→ **AIM OF THE TASK**:
Taking the line with "Click the camera snapshot icon" as the first and the last line of the entries as the final one, copy that span exactly.

→ **INPUT**:

--------

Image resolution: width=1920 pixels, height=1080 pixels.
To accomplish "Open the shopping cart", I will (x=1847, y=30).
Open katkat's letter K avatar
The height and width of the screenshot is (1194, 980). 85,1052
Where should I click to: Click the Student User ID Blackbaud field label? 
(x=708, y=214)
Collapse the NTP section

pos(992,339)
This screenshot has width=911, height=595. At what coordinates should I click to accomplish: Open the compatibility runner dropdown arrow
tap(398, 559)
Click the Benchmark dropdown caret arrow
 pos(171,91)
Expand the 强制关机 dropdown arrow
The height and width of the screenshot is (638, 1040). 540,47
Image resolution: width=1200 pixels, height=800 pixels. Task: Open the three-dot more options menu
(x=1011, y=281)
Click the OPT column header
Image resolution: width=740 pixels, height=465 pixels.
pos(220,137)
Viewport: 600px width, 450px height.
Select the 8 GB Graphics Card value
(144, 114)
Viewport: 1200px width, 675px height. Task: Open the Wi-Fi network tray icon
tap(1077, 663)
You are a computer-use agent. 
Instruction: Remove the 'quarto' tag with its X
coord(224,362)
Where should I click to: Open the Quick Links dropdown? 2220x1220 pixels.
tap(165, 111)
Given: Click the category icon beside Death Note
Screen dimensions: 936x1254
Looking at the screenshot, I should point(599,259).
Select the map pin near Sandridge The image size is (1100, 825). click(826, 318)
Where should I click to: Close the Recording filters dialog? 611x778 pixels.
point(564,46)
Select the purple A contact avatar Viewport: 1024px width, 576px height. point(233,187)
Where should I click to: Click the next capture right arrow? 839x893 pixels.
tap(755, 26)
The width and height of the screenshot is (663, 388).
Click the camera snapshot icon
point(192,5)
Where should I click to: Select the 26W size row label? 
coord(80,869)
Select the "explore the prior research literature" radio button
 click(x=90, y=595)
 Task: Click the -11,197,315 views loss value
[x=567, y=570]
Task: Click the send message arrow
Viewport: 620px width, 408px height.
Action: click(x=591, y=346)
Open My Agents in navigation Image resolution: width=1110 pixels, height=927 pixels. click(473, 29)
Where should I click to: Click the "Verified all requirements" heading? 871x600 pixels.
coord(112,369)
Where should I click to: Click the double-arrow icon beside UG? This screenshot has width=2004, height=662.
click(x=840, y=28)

--------

→ **RESULT OF THIS EXERCISE**:
Click the camera snapshot icon
point(192,5)
Where should I click to: Select the 26W size row label? 
coord(80,869)
Select the "explore the prior research literature" radio button
 click(x=90, y=595)
 Task: Click the -11,197,315 views loss value
[x=567, y=570]
Task: Click the send message arrow
Viewport: 620px width, 408px height.
Action: click(x=591, y=346)
Open My Agents in navigation Image resolution: width=1110 pixels, height=927 pixels. click(473, 29)
Where should I click to: Click the "Verified all requirements" heading? 871x600 pixels.
coord(112,369)
Where should I click to: Click the double-arrow icon beside UG? This screenshot has width=2004, height=662.
click(x=840, y=28)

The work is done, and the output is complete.